The Corporation Wars: Dissidence (Corporation Wars #1)—Ken MacLeod (September 27, Orbit)
Sentient machines work, fight and die in interstellar exploration and conflict for the benefit of their owners—the competing mining corporations of Earth. But sent over hundreds of light-years, commands are late to arrive and often hard to enforce. The machines must make their own decisions, and make them stick. With this new found autonomy come new questions about their masters. The robots want answers. The companies would rather see them dead.

Hell’s Heart (Prey #1)—John Jackson Miller (September 27, Pocket Books)
When Klingon commander Kruge died in combat against James T. Kirk on the Genesis planet back in 2285, he left behind a powerful house in disarray—and a series of ticking time bombs: the Phantom Wing, a secret squadron of advanced Birds-of-Prey; a cabal of loyal officers intent on securing his heritage; and young Korgh, his thwarted would-be heir, willing to wait a Klingon lifetime to enact his vengeance. Now, one hundred years later, while on a diplomatic mission for the United Federation of Planets, Captain Jean-Luc Picard and the crew of the USS Enterprise are snared in the aged Korgh’s trap—and thrust directly in the middle of an ancient conflict.
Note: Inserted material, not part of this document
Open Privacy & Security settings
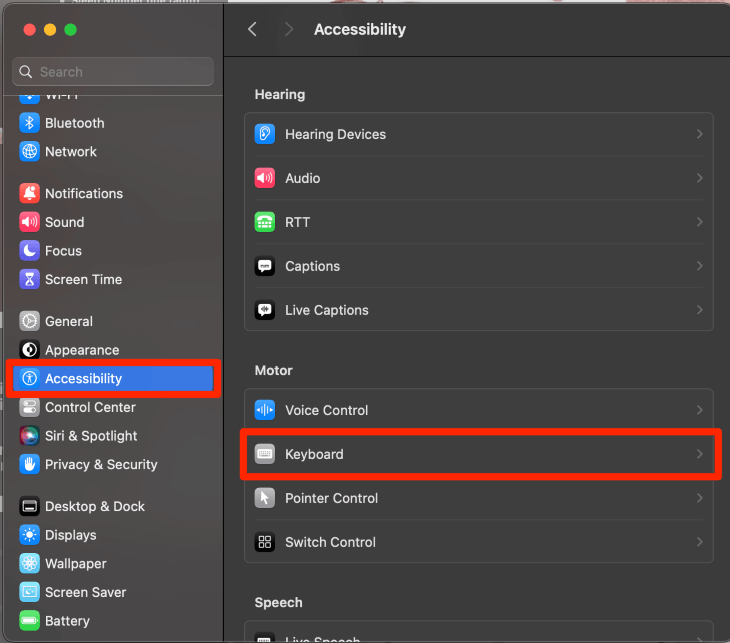 [101, 464]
But as Commander Worf soon learns, Korgh may be after far bigger game than anyone imagines, confronting the Federation-Klingon alliance with a crisis unlike any it has ever seen!

The Road to Hell (Hell’s Gate #3)—David Weber & Joelle Presby (September 27, Baen)
The war between magically-gifted Arcana and psionically-talented Sharona continues to rage. The dragon-borne Arcanan assault across five universes has been halted at Fort Salby by a desperate defense, but at atrocious cost. One of those costs was the life of Crown Prince Janaki, heir to the newly created Sharonian Empire, who went knowingly to his death in the tradition expected of the House of Calirath. And another price will be the sacrifice of his younger sister, Grand Imperial Princess Andrin, now heir of Sharona, for the accords creating the Sharonian Empire require the marriage of the heir to the Crown to wed a Uromathian prince. Andrin bears her family’s Talent, the Glimpses, which show flashes of events yet to come. She knows the accords must be secured … and like her brother, she will pay any price, make any sacrifice for her duty to her people. Men and women of honor on both sides must grapple with the terrible costs and deadly secrets of the spreading cataclysm. The stakes are high and the pieces are in motion, but there are factors known not even to the conspirators, and not even a Calirath can Glimpse the final outcome.